*Supplied data*:
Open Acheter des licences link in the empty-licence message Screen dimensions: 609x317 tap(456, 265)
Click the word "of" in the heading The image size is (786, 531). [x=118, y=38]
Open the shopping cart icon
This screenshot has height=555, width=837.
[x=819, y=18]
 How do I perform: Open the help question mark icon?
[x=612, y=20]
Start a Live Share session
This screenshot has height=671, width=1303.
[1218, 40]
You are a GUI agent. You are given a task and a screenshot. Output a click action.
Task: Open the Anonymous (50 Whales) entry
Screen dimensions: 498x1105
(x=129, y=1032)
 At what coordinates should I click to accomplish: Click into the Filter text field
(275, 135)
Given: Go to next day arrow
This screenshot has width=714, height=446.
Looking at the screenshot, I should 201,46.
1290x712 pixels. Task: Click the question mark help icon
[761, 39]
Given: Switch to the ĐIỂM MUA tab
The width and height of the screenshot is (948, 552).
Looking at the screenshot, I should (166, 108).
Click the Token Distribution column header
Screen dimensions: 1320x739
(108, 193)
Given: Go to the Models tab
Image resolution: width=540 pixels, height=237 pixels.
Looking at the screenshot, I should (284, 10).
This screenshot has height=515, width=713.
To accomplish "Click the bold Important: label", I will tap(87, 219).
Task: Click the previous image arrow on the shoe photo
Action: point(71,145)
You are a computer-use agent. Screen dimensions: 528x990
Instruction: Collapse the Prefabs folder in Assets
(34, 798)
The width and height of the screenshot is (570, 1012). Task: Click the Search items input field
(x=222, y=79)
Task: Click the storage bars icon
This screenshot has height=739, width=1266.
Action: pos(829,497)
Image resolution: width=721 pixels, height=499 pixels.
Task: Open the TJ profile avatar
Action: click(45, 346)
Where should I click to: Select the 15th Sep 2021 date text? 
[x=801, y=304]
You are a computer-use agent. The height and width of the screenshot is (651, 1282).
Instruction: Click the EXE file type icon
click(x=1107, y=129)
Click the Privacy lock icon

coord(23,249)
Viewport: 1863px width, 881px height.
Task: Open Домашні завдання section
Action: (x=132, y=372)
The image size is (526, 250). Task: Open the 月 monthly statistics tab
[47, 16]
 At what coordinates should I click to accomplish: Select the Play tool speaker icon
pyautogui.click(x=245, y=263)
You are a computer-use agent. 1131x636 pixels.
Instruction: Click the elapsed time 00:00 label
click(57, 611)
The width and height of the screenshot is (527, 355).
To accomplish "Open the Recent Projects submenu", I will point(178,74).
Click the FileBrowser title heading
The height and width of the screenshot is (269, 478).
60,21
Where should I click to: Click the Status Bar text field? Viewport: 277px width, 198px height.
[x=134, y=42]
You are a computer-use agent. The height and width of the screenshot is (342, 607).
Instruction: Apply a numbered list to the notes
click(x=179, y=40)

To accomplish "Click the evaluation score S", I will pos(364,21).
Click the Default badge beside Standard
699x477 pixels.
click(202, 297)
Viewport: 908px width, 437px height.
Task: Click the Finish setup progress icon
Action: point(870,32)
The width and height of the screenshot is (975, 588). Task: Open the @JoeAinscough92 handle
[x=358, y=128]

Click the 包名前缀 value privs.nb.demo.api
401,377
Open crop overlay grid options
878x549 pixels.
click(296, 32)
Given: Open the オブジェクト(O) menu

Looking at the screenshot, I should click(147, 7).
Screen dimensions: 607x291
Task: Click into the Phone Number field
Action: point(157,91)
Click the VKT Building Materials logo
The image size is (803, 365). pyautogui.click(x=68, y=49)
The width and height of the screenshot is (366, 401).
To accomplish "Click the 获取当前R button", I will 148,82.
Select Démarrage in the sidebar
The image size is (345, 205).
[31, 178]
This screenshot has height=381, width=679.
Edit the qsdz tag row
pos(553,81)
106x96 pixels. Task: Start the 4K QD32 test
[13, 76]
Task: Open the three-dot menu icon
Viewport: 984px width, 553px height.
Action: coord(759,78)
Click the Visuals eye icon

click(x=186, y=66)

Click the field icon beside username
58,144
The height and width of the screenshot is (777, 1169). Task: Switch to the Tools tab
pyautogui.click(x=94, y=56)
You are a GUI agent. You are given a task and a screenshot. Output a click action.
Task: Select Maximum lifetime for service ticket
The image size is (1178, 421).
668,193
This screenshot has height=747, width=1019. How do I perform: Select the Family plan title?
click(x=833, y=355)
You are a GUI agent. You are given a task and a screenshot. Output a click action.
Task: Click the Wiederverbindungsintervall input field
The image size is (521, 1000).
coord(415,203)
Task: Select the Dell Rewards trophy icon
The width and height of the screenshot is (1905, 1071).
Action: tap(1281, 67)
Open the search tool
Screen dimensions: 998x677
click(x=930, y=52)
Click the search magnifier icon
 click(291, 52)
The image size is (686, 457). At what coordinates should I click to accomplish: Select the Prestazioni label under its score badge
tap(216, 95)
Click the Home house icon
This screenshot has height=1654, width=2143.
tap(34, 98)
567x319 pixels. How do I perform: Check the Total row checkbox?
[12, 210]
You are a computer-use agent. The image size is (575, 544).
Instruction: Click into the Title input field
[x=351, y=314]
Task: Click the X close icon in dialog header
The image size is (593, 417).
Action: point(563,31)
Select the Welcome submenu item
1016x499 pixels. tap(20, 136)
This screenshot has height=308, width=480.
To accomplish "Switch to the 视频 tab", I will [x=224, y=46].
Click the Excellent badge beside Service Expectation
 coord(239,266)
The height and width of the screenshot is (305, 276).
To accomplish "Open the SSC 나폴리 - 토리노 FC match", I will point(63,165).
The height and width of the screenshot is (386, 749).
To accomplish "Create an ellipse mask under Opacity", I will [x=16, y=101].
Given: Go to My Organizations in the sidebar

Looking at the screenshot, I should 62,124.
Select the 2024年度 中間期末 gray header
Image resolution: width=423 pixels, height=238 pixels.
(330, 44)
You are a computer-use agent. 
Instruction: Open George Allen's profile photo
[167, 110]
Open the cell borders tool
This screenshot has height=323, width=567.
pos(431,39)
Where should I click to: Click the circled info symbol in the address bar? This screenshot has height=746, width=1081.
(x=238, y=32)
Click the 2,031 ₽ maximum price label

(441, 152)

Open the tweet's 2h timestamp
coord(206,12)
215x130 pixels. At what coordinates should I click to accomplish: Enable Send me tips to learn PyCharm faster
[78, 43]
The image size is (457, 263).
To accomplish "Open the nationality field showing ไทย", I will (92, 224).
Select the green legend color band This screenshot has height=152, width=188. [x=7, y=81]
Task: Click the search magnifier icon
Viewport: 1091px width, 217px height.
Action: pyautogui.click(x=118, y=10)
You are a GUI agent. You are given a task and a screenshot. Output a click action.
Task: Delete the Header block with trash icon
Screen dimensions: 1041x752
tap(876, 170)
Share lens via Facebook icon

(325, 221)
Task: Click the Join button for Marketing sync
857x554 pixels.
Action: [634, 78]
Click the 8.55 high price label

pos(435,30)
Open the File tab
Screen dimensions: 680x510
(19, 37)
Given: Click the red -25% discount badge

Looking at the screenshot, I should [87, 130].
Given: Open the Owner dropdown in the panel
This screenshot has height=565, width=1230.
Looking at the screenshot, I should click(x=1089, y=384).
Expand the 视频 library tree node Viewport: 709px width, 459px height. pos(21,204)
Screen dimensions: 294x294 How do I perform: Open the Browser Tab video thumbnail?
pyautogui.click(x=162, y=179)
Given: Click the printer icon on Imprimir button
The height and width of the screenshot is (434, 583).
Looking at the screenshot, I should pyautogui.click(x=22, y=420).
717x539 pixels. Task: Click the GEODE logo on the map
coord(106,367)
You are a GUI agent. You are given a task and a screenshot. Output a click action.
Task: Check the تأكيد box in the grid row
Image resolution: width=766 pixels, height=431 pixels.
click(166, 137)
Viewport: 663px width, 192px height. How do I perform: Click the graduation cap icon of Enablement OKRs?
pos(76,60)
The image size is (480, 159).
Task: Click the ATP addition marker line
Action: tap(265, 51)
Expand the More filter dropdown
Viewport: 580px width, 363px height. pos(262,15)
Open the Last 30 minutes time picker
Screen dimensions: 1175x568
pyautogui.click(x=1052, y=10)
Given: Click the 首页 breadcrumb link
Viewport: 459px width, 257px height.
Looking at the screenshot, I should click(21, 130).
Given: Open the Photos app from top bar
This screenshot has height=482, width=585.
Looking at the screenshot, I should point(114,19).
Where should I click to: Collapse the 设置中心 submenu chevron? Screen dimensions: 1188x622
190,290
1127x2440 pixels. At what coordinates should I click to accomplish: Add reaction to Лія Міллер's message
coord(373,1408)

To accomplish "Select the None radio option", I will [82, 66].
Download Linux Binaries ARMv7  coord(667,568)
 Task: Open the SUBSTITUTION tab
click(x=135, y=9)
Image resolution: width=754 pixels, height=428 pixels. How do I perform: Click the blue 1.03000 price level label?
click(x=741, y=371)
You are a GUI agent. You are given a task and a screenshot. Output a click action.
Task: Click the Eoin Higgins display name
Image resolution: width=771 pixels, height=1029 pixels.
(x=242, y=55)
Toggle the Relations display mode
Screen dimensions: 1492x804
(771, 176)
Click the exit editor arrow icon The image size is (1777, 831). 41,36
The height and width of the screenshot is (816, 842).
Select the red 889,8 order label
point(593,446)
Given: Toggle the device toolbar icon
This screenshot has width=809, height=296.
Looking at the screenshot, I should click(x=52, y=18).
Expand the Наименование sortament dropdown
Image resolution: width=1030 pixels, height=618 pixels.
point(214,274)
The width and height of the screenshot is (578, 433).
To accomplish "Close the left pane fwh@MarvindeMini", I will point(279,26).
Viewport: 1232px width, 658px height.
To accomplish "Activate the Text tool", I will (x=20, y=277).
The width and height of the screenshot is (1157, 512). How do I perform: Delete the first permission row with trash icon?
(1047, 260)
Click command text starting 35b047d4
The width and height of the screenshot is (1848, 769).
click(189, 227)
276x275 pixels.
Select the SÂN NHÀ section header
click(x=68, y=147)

*Request*: Repeat the data from the line with "Task: Click the search magnifier icon" to the line with "Viewport: 580px width, 363px", both included.

*Solution*:
Task: Click the search magnifier icon
Viewport: 1091px width, 217px height.
Action: pyautogui.click(x=118, y=10)
You are a GUI agent. You are given a task and a screenshot. Output a click action.
Task: Delete the Header block with trash icon
Screen dimensions: 1041x752
tap(876, 170)
Share lens via Facebook icon

(325, 221)
Task: Click the Join button for Marketing sync
857x554 pixels.
Action: [634, 78]
Click the 8.55 high price label

pos(435,30)
Open the File tab
Screen dimensions: 680x510
(19, 37)
Given: Click the red -25% discount badge

Looking at the screenshot, I should [87, 130].
Given: Open the Owner dropdown in the panel
This screenshot has height=565, width=1230.
Looking at the screenshot, I should click(x=1089, y=384).
Expand the 视频 library tree node Viewport: 709px width, 459px height. pos(21,204)
Screen dimensions: 294x294 How do I perform: Open the Browser Tab video thumbnail?
pyautogui.click(x=162, y=179)
Given: Click the printer icon on Imprimir button
The height and width of the screenshot is (434, 583).
Looking at the screenshot, I should pyautogui.click(x=22, y=420).
717x539 pixels. Task: Click the GEODE logo on the map
coord(106,367)
You are a GUI agent. You are given a task and a screenshot. Output a click action.
Task: Check the تأكيد box in the grid row
Image resolution: width=766 pixels, height=431 pixels.
click(166, 137)
Viewport: 663px width, 192px height. How do I perform: Click the graduation cap icon of Enablement OKRs?
pos(76,60)
The image size is (480, 159).
Task: Click the ATP addition marker line
Action: tap(265, 51)
Expand the More filter dropdown
Viewport: 580px width, 363px height. pos(262,15)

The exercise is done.